HERBERT HOOVER HADN’T CAUGHT A BREAK ALL YEAR. After his defeat in November, he went to Florida for vacation and as he boarded the train at West Palm Beach to return, the band leader on the platform gave a signal and the band struck up FDR’s theme song, “Happy Days Are Here Again.”
Franklin Roosevelt knew show business and knew he had, in vaudeville terms, “an easy act to follow.” From his November election through his March Inauguration, Roosevelt used Hoover as a foil. He let the outgoing president hang himself—and the American economy—so that he could enter stage left as a hero. It’s not that FDR could have ended the impending crisis; he didn’t have power yet. And he certainly didn’t like to see suffering. But he understood that the lower Hoover and the country slid, the better he would look upon assuming office. This theatrical and psychological insight was essential to his conjuring act when he finally took the oath.
The cordial relationship between Roosevelt and Hoover had ended during the 1928 presidential campaign, when a close friend of Hoover, Julius Barnes, the outspoken chairman of the U.S. Chamber of Commerce, passed along to Hoover a form letter FDR had written on behalf of Al Smith. It attacked the Republicans for their “materialism,” which Hoover took as a personal affront he could never forgive.*
By the end of 1932, Hoover’s views about Roosevelt had hardened further. He believed the economic paralysis the country experienced that winter was the direct result of his loss to FDR. He was at least partly right. If Roosevelt’s election did not by itself halt recovery, it clearly contributed to a period of drift that worsened a grim economic situation. Uncertainty over what the new president might do shook confidence. The following year, FDR’s agriculture secretary, Henry Wallace, concluded in an economic report that the economy had been recovering slightly in the fall of 1932, but that the “long interval” between the election and the Inauguration “proved unsettling to business” and was an important factor in impeding recovery.

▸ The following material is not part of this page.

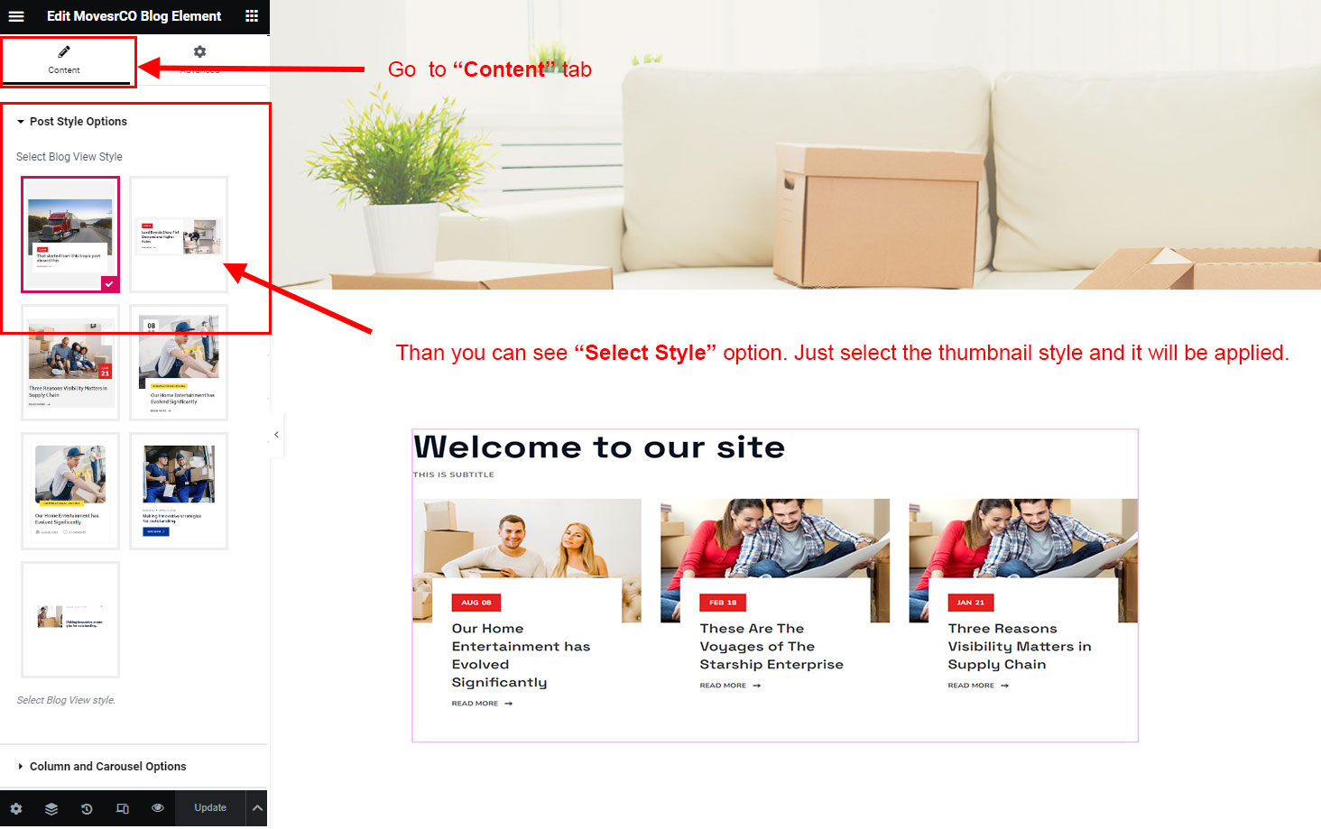
Task: Expand Column and Carousel Options section
Action: pyautogui.click(x=107, y=767)
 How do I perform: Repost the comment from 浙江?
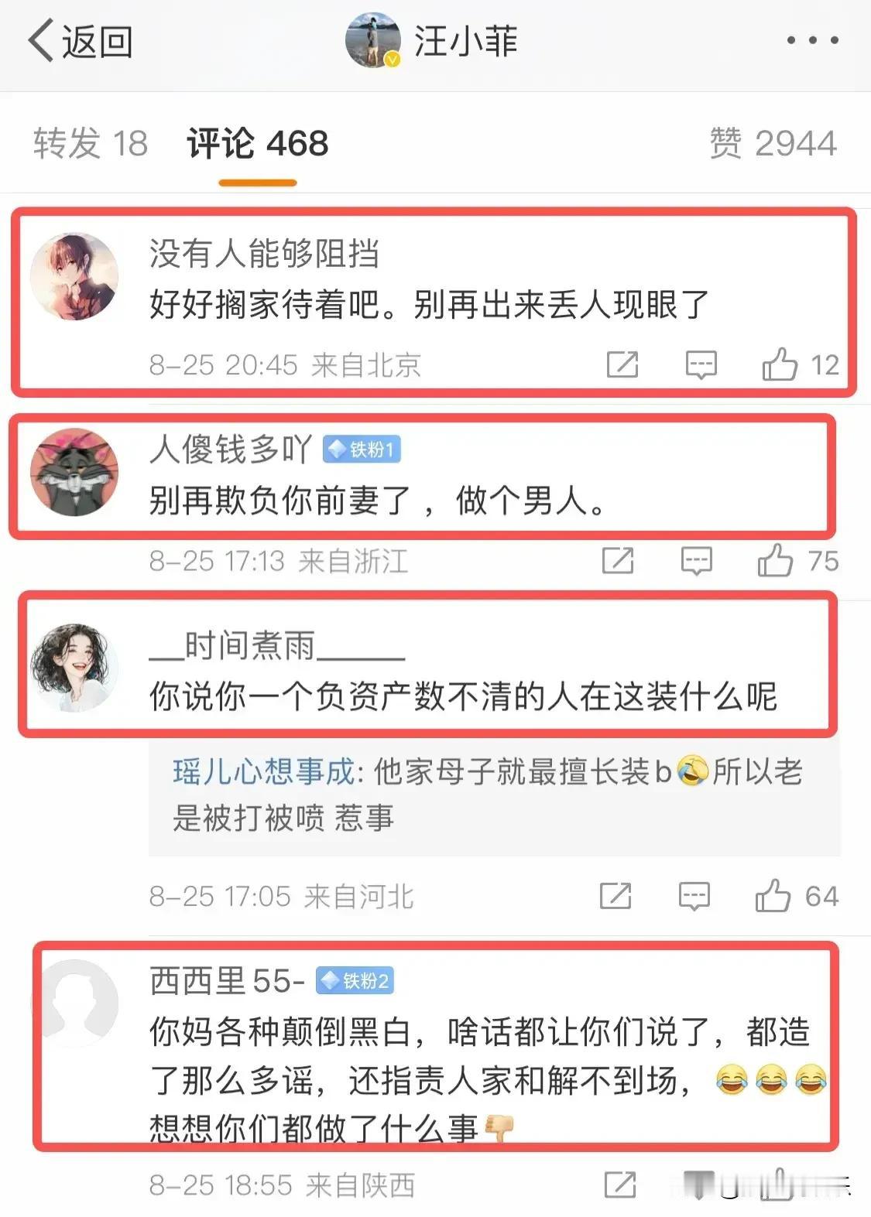(618, 561)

The winter of 1932–33 was the last such “long interval” between the November election and the Inauguration on March 4, the day every president since George Washington had been sworn in. It was by far the worst such “interregnum,” with the possible exception of 1860–61, on the eve of the Civil War. The uncertainty was excruciating. “By March 4 next we may have anything on our hands from recovery to revolution,” Berle told FDR. “The chance is about even either way.”
The awful economic conditions and long wait for Roosevelt were not, contrary to popular assumption, the reason all future inaugurations were moved up to January 20. For a decade, Nebraska senator George Norris, a Progressive Republican, had tried to move a constitutional amendment through Congress that would curtail its lame duck sessions (which Norris believed were subject to domination by special interests) and shorten the presidential transitions. He finally succeeded in early 1932. But with the time necessary for ratification by the states, the new Twentieth Amendment would not be effective until the election of 1936. It would have changed history had Norris prevailed earlier.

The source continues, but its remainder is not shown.